_To do_: Every line in the material below that includes "field" should be copied.

_Records to process_:
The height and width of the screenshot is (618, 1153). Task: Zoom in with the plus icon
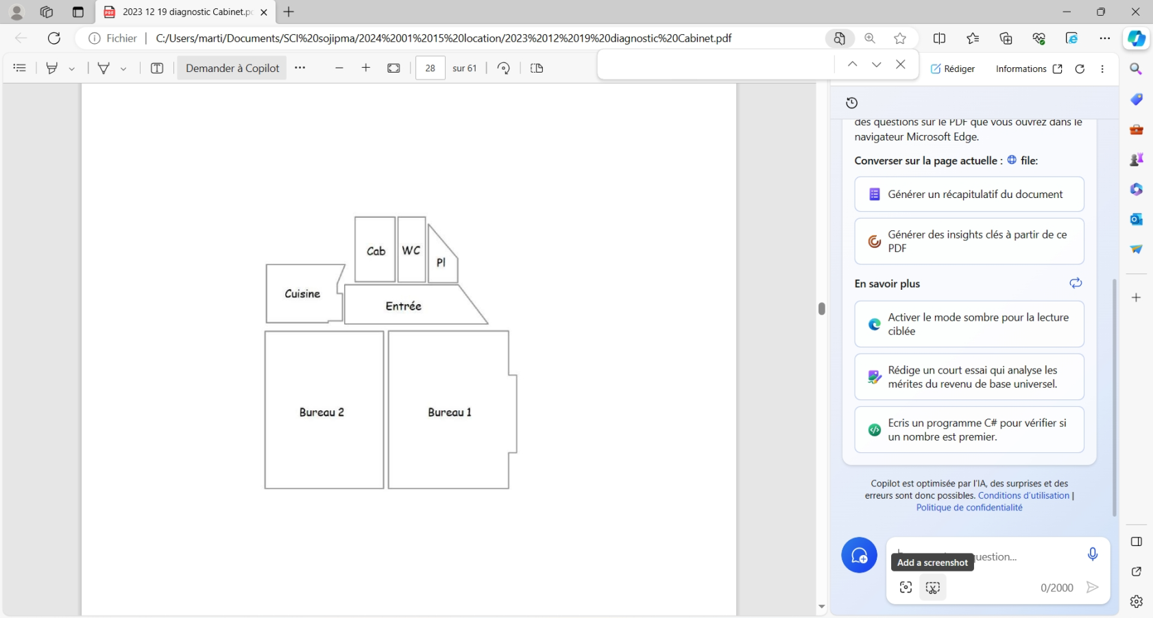click(x=366, y=68)
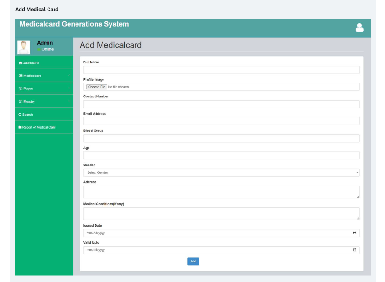Expand the Pages menu chevron
Image resolution: width=385 pixels, height=282 pixels.
click(x=69, y=88)
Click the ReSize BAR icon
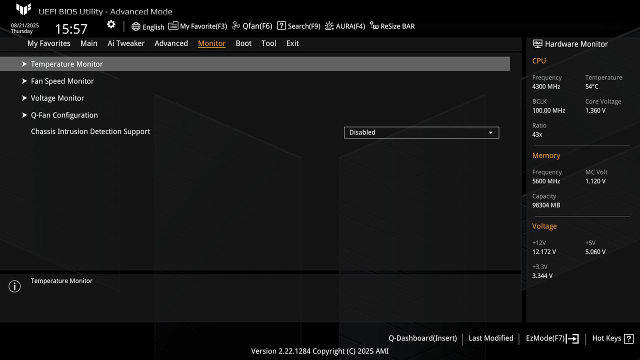Viewport: 640px width, 360px height. click(375, 26)
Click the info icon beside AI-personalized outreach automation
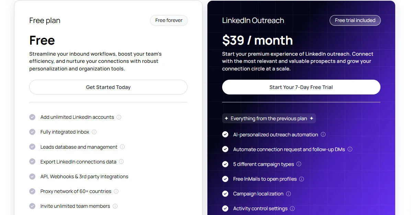Screen dimensions: 411x215 [x=323, y=135]
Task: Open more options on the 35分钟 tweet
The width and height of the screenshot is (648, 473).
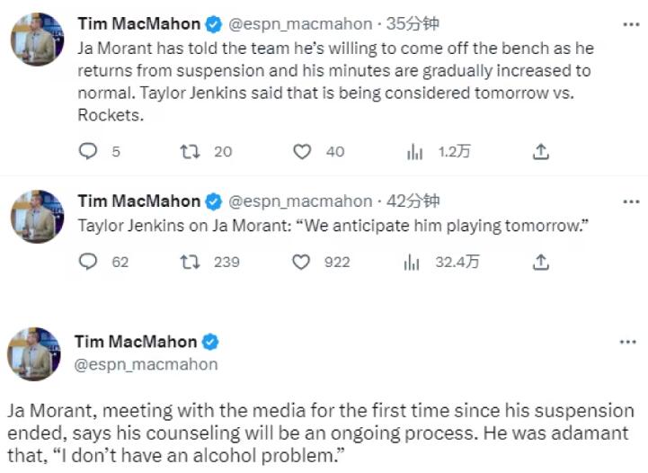Action: 631,25
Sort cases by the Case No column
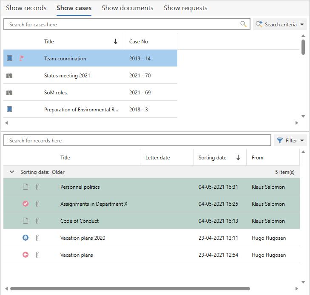 (x=139, y=42)
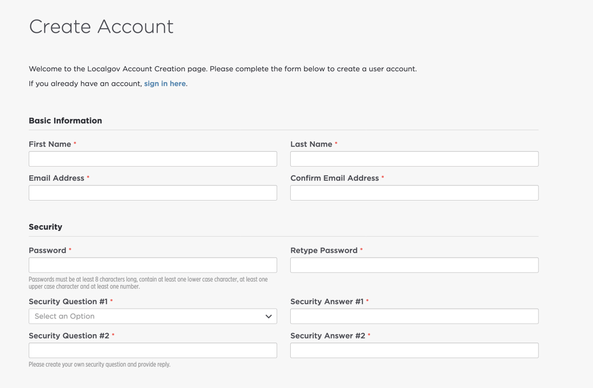593x388 pixels.
Task: Focus the Email Address input
Action: coord(152,193)
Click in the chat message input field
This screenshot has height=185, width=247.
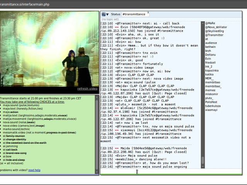170,172
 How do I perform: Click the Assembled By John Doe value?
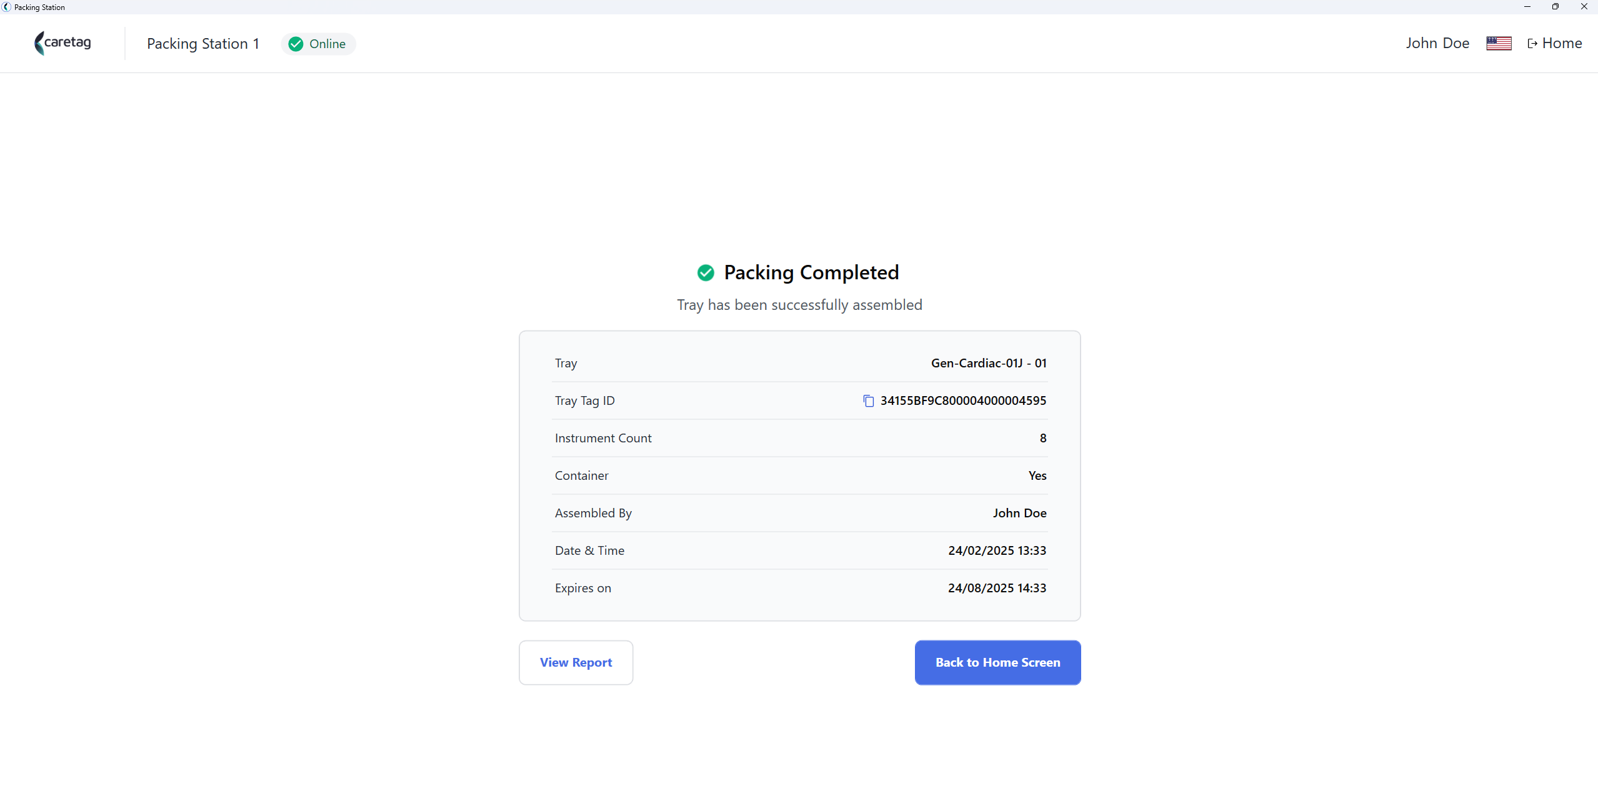(x=1019, y=513)
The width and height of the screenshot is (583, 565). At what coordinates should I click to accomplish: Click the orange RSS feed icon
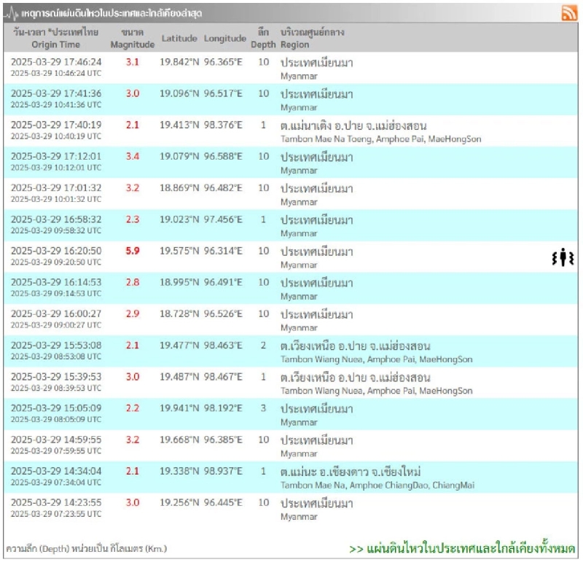(x=568, y=13)
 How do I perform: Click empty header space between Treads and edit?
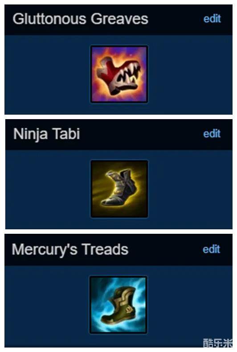(x=165, y=250)
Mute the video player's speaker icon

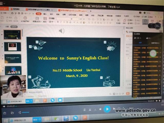(x=20, y=112)
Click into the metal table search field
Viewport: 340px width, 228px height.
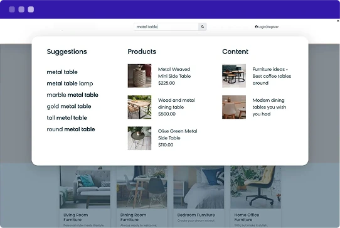166,27
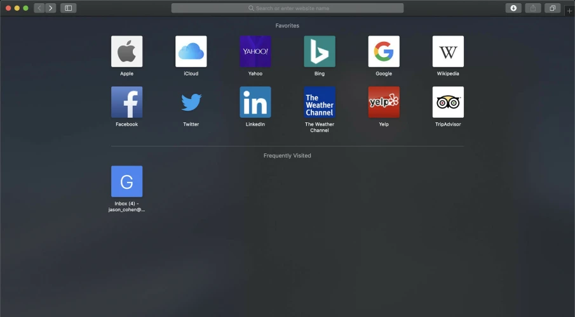Visit the Yelp favorite
Screen dimensions: 575x317
pyautogui.click(x=384, y=102)
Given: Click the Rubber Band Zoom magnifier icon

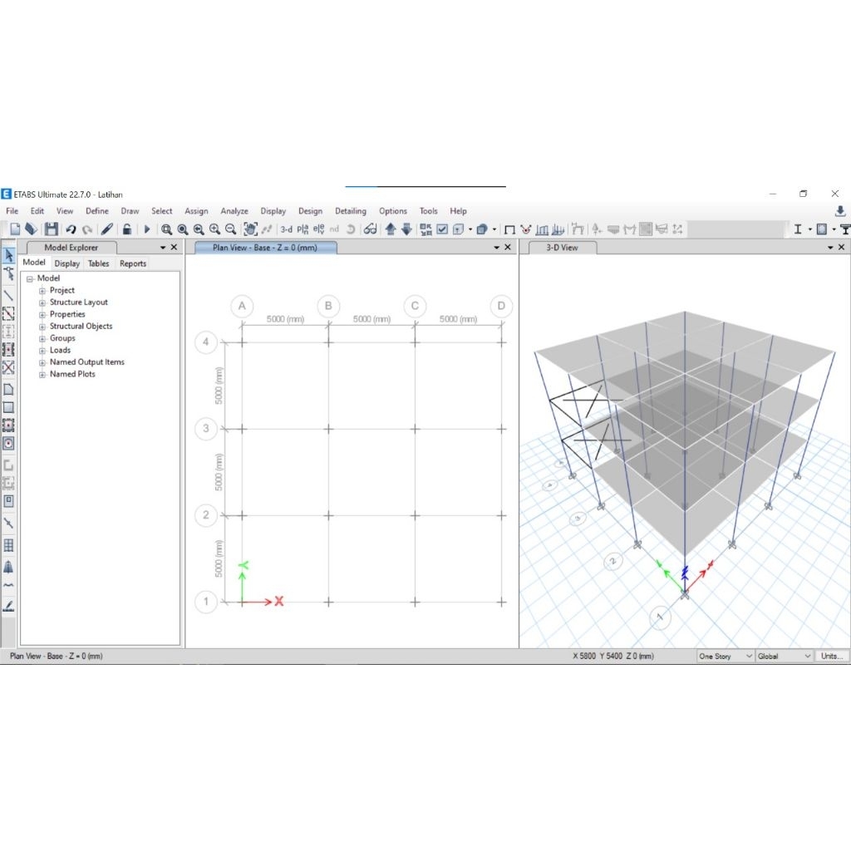Looking at the screenshot, I should tap(166, 229).
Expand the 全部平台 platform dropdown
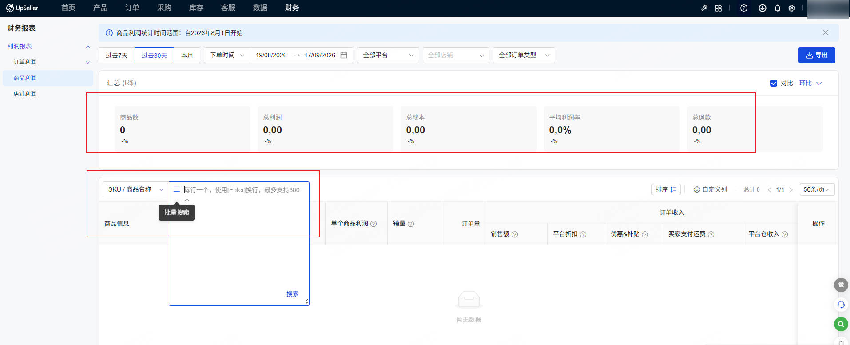 388,55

_Result_:
Click in the chat message input field
Click into the metal table search field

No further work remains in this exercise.